Think of that film. Imagine, then, that the protagonette was, let's say, a simple babysitter instead of the ever-so-quaint Edwardian nanny? Imagine, now, her male counterpart to be not a pip-pip-cheerio chimney sweep, but a roughnecked American garbage man. Imagine the charming, pinafored-and-knickered children to be whirlwind American hellions. It doesn't work, does it? No one loves the babysitter (unless I use "love" as a euphemism)— for she is too distant. No one loves the garbage man, for despite his utility, he is as course as burlap diapers. And our children— our children are not lovable little scamps; they are murders, beggars, monsters all, nothing more than an armed, vicious marketing demographic.

So Disney invented a new land, a civil land, and sculpted into our memories a great colonialist power, a power like an old and forgiving father, whose guidance we would crave— a provincial ole da' to frown on premarital sex and wink an eye at the beatings of wives, dogs and children.

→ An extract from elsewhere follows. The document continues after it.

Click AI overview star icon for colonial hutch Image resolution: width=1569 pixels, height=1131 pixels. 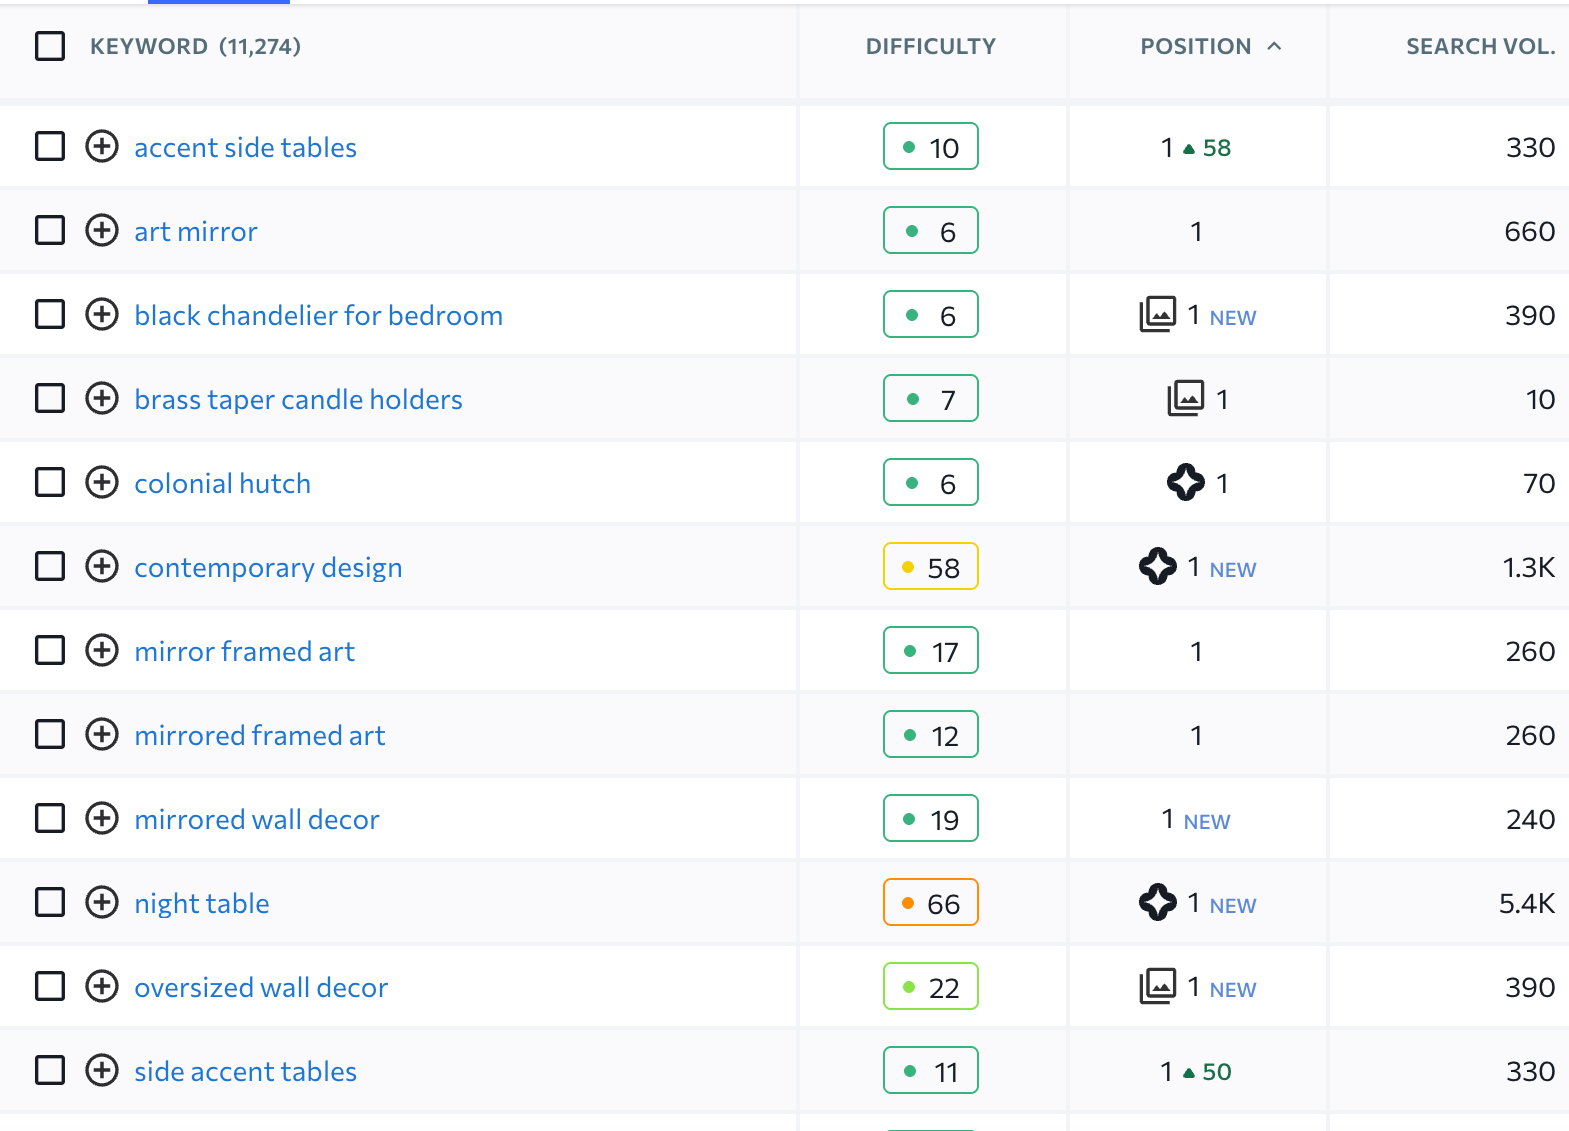pos(1186,482)
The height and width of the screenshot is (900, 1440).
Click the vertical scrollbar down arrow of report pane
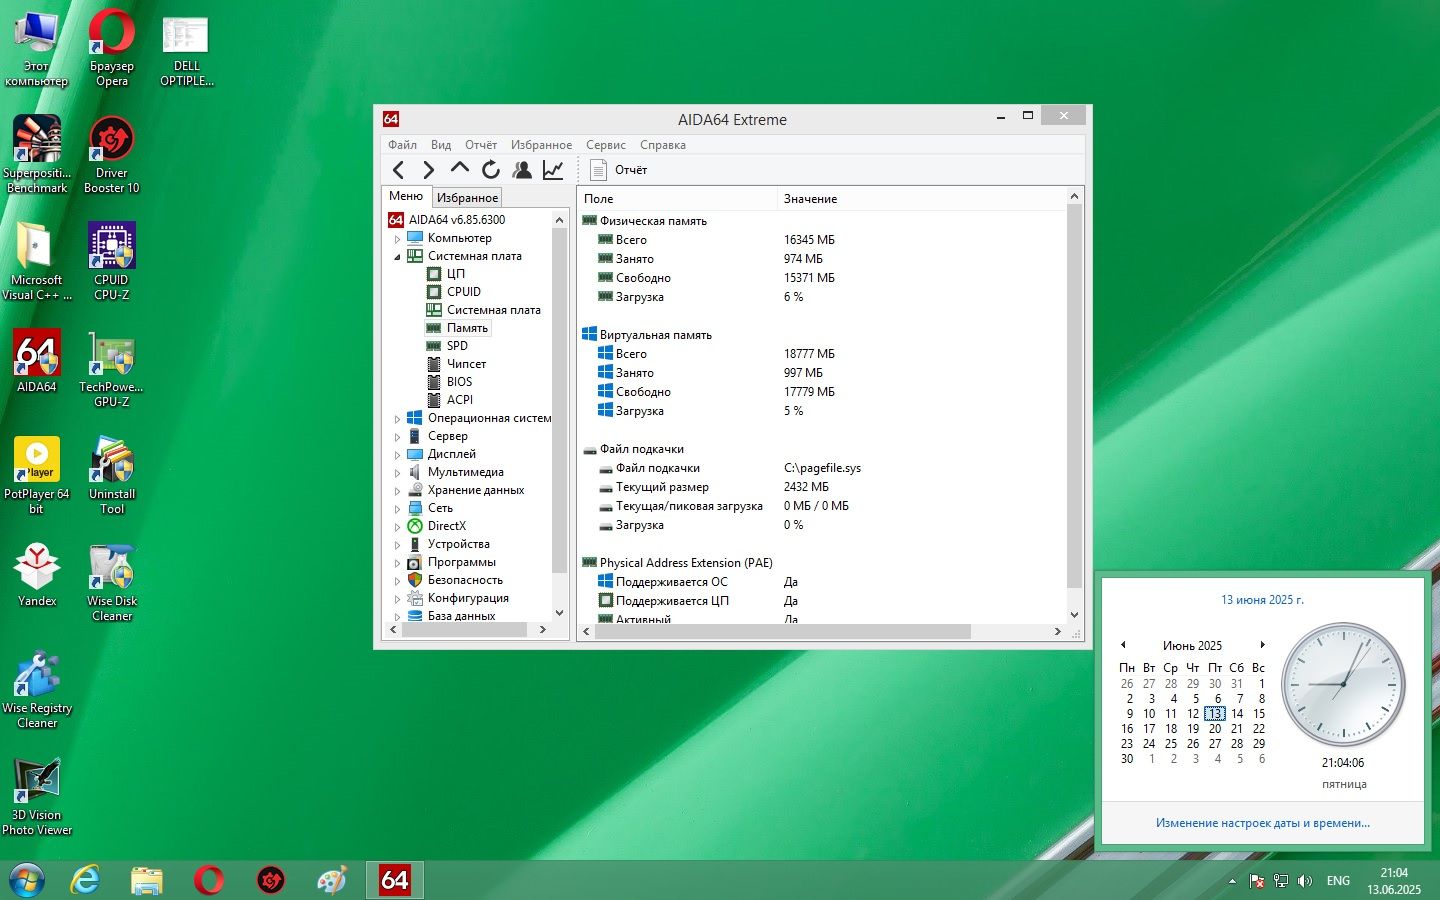pyautogui.click(x=1075, y=615)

"England" doesn't exist. It doesn't exist— DOES NOT EXIST!— I have been there, have motored back and forth across coordinates which any globe will indicate are the very heart of Piccadilly Circus and there is NOTHING THERE but listless, polluted waves and bloated marlin studded with oozing carbuncles. It is a place of imagination, nothing more.

"But oh," you say, "But oh, I have been there and it was every so pleasant." But, oh, you have been NOWHERE, you've been loaded onto an airplane and rendered senseless with designer psychotropics which catalyzed dreams of crossing the Atlantic (crossing the Atlantic, in an airplane, without refueling? The idea is laughable in the extreme, the fanciful product of deranged and drug-bedazzled minds) when really you were loaded into the back of Ryder vans, stacked like cord wood, a Buchenwald of limbs, hauled to the rolling greenery of West Virginia, and paraded around sound stages and giant diorama in your psychedelic stupor and told that you were traipsing through jolly old fuckall.

Absurd. All absurd.

Why do we believe in the myth of England? Because, like children, we believe what we are told. Water is transparent, and yet we believe that fog— quite clearly a blurring of the visual field— is caused by water. We are told that the Earth races about the Sun, although I can quite clearly feel the rock steadiness of the ground beneath my feet and observe the progress of the sun across the brave o'erhanging firmament. I am told that there are no Martians and so know it is true, despite the incessant chattering I hear buzzing along the inner wall of my skull when I eat crunchy foods, like pistachios and cereals.

And, for that matter, that venerable old Klansman (didn't know that, did you? That Walt Disney was, in fact, a Grand Basilisk SuperFund Exter 8 in the Klu Klux Klan, in addition to being a 23 level Swayback Freemason and a chair-holding member in the Zionist Occupational Government's Council of Tzedek— the only man EVER to simultaneously belong to all three groups, and at such a rank!) is not alive. He is not in cryosleep in rural Florida, or suburban Cali, or lying recumbent upon the dark side of our swollen Moon— he is dead, as dead as Elvis, as Hitler, as Kennedy, as James Taylor.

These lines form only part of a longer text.